A common programme – progressive vision for Yes campaigners.

by Ken Ferguson

The Scottish Socialist Party has agreed to seek discussions with other progressive parties and campaigns on the pro-independence left to explore the possibility of reaching an agreed set of policies for a post Yes Scotland.

Agreed by the party’s conference in Edinburgh the approach aims to explore the areas of agreement on a wide range of policies such as housing, jobs and the environment reflecting the left of centre consensus in Scottish society.

It is the recognition that this consensus needs to be more clearly part of the broad campaign for a Yes vote that underpins the SSP’s initiative in order to provide a broad policy programme reflecting the reality of what the progressive left would want to achieve in an independent Scotland.

This would help break with the current sterile diet of scare stories and assertions which do little to provide a vision of what the reality of a radically different Scotland could look like.
The approach also recognises that no one party, group or campaign has a monopoly on the answers to the range of problems and challenges that would face a post independence government. Agreeing a policy framework can allow discussions it without asking participants to break with their current campaign or party.

Certainly the field for the progressive pro independence left is increasingly promising as was seen again recently with the decision of Co-op party chair Mary Lockhart—announced in Scotland on Sunday as labour met in Inverness—to vote YES next year.

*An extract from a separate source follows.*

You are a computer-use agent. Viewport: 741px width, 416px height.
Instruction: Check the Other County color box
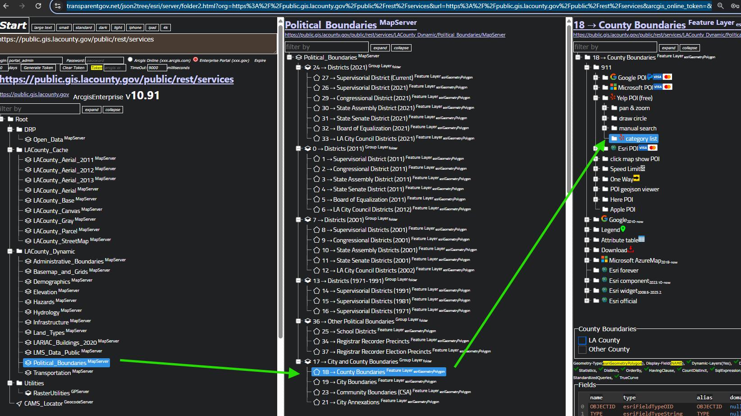(582, 350)
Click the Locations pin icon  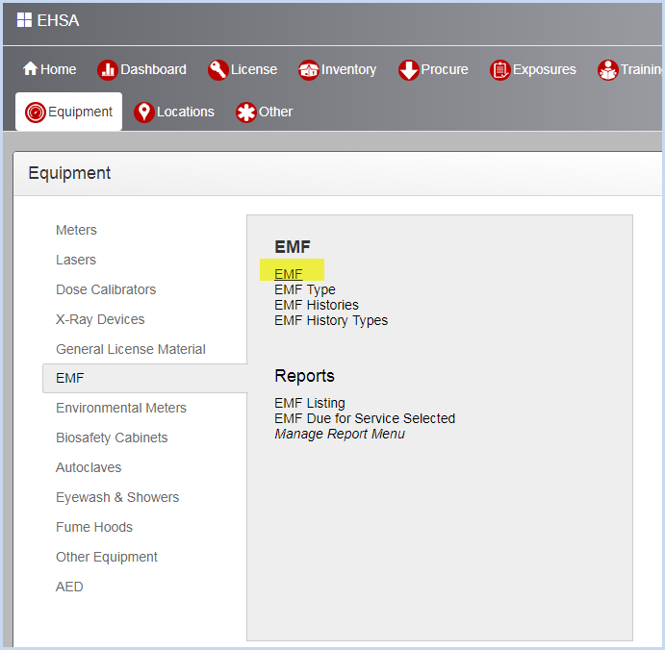[x=144, y=112]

A Labour stalwart and supporter of the left wing Campaign for Socialism pressure group which presents – sometimes with some intellectual arrogance – the case for voting No and seeking an increasingly illusory British Road to Socialism, her decision is a blow for Labour but will be particularly stinging for the small forces of the CFS.

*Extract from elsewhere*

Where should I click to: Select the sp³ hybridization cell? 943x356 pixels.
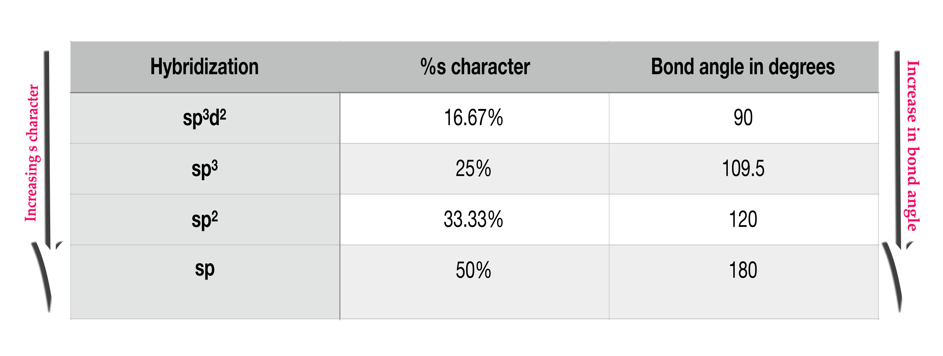(x=204, y=169)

Ms Lockhart’s decision is the latest in a series which has seen former prominent Labour figures underline their support for independence including Dennis Canavan who now chairs the Yes campaign, former Dundee MP and MSP John McAllion and Dundee University rector Brian Cox, and reflects a gathering trend in the Labour movement.

Plenty of evidence for this could be found in the coffee bars at the recent STUC’s congress in Perth. Indeed one seasoned STUC watcher I spoke to said that union leaders are “between a rock and a hard place” with their own desire to remain loyal to Labour increasingly questioned by a rank and file considering a YES vote.

The reality for the pro-unionist socialists around groups such as the Red Paper Collective is that they are handcuffed to the Better Together cross class alliance and that all three parties in that grouping Labour and the welfare slashing Lib Dems and Tories back austerity and war.
Few trade unionists for example seriously believe that UK Labour would restore trade union rights under a Miliband government just as they didn’t under Blair and Brown and for Scots a Yes vote looks like an increasingly serious alternative.

If those who back independence from a radical perspective are able to translate their desire for change into a coherent Red/Green policy programme putting concrete proposals into the debate not only would the boost the campaign for a Yes vote but start to map out the shape of a new progressive independent Scotland.